Excerpted records →
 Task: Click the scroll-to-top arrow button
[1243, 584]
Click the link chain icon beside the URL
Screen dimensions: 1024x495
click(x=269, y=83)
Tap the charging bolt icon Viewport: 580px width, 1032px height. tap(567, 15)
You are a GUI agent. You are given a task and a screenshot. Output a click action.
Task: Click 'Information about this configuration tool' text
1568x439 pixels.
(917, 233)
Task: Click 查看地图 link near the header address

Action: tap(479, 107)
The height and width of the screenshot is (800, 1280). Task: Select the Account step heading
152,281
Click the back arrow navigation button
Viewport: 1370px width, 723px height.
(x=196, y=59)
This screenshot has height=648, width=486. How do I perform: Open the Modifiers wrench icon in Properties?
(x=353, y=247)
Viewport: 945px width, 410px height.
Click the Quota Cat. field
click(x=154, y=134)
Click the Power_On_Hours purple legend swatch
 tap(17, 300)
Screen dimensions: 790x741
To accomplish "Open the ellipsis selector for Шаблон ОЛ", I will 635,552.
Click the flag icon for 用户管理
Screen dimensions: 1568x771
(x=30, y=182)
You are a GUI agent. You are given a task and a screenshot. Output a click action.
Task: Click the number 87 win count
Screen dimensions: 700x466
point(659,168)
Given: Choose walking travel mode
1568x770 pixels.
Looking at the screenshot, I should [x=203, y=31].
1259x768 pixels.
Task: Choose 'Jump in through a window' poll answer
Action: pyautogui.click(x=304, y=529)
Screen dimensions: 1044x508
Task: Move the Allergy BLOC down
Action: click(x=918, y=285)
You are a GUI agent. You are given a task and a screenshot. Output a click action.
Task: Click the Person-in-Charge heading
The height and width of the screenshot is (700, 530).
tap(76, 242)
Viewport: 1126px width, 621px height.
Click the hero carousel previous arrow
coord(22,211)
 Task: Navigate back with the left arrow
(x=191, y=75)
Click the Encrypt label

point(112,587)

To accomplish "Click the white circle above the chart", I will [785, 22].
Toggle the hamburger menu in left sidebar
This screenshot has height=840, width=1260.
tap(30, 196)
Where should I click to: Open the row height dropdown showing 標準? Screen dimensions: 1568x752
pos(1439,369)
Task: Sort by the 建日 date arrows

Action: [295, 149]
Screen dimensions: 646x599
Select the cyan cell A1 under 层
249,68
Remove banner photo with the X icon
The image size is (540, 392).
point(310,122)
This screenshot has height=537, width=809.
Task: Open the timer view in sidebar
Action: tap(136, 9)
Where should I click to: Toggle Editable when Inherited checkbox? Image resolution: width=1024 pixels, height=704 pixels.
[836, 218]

Assignment → Starting at the line where "Task: Sort by the 建日 date arrows" appears, write out every line exactly as it stands until the listing ends, and add nothing.

Result below →
Task: Sort by the 建日 date arrows

Action: [295, 149]
Screen dimensions: 646x599
Select the cyan cell A1 under 层
249,68
Remove banner photo with the X icon
The image size is (540, 392).
point(310,122)
This screenshot has height=537, width=809.
Task: Open the timer view in sidebar
Action: tap(136, 9)
Where should I click to: Toggle Editable when Inherited checkbox? Image resolution: width=1024 pixels, height=704 pixels.
[836, 218]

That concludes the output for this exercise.